**Data provided**
━━━━━━━━━━━━━━━━━━━━━━━━━━━━━━

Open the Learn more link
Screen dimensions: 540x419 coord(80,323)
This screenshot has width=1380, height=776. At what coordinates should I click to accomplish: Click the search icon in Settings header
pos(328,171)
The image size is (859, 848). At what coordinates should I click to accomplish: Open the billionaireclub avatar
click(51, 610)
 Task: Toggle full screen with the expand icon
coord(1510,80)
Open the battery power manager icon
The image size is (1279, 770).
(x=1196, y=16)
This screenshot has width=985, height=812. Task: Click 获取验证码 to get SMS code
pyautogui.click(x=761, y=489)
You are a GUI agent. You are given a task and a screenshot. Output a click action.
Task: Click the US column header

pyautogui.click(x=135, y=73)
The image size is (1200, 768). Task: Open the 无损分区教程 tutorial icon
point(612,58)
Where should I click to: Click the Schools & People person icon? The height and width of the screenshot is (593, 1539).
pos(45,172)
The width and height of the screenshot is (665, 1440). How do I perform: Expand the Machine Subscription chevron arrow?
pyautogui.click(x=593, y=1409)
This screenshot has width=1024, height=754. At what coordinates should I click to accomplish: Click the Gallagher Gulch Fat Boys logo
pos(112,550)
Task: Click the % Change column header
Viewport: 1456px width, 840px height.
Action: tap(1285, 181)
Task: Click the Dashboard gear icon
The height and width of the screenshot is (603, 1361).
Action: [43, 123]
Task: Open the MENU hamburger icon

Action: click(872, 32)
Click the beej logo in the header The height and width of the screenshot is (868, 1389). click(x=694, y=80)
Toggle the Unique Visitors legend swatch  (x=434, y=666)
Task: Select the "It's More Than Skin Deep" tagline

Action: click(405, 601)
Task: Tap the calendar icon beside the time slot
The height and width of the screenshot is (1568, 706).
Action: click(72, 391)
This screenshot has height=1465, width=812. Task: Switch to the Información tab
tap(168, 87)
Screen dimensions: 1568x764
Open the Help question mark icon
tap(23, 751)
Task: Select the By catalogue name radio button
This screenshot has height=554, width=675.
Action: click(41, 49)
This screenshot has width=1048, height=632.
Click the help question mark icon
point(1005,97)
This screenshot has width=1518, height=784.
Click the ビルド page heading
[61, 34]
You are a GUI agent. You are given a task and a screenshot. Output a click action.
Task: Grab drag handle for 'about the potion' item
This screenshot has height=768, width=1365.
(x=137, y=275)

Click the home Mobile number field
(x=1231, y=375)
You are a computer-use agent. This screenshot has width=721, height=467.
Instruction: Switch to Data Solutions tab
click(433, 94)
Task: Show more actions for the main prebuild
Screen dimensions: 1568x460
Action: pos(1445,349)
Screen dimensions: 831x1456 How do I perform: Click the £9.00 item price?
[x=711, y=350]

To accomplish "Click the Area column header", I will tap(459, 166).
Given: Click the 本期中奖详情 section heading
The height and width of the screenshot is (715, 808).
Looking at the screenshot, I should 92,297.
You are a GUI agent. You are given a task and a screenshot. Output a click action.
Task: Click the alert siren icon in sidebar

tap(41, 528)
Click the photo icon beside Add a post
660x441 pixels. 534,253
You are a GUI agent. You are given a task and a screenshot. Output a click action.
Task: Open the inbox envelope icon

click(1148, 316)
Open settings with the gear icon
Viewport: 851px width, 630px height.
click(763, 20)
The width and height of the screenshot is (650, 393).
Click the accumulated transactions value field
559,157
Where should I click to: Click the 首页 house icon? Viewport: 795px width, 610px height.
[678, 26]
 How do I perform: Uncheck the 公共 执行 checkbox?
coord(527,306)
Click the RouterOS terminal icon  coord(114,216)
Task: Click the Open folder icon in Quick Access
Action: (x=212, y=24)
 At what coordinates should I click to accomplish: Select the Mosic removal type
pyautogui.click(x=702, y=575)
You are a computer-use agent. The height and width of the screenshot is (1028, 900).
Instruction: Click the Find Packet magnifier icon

━━━━━━━━━━━━━━━━━━━━━━━━━━━━━━

Write out exactly the lines that fall from the line with "Click the home Mobile number field" to the line with "Task: Show more actions for the main prebuild" in the records above, keeping both ends.

**Expected answer**
Click the home Mobile number field
(x=1231, y=375)
You are a computer-use agent. This screenshot has width=721, height=467.
Instruction: Switch to Data Solutions tab
click(433, 94)
Task: Show more actions for the main prebuild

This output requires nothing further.